私は‪✕‬‪✕‬を知らない I

「えっと、いきなりで困るとは思うんだけどあたし綾波さんとお、おっ、」


「私とお?」


「お、お友達になりたくて!」


拳を握り締めながら振り絞るように話した春野さんは、だから見掛けてつい追いかけちゃったと続ける。


お友達ネー。











「うん、無理」


「へっ!?」








「だから無理。私友達とか要らないし」


欲しいとも思わないしね。期待させるのも悪いのできっぱりと断る。


そんなやり取りが気に食わないであろう春野さんの横にいる人物から鋭い支線が飛んでくる。ただしそれは怒りではなく、どこか安堵したような複雑な感情も入っているようで。

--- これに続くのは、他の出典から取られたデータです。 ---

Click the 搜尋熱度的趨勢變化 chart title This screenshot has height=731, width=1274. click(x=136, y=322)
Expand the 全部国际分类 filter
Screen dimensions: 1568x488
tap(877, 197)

あんたのお友達?も良くは思ってないらしいしさっさと引いてくれないかな。


どうやら断られるとは思っていなかったようで。


その大きな瞳が揺れ、それを隠すように下を向く。


「あたし、いっつも朔夜くん達の側にいて、頼りっきりで。東の子達は仲間で、よくしてくれるし尊敬してくれてるけど、お友達は・・・。お友達は居なくて・・・っ」


ぽつり、ぽつりと、それでも確かに言葉にしていく。


「綾波さんを見た時、この子だって、理由は・・・上手く説明できないけどっ、そう感じたからっ」


ばっ、と顔を上げ視線が重なる。その顔は泣いてなどいなかった。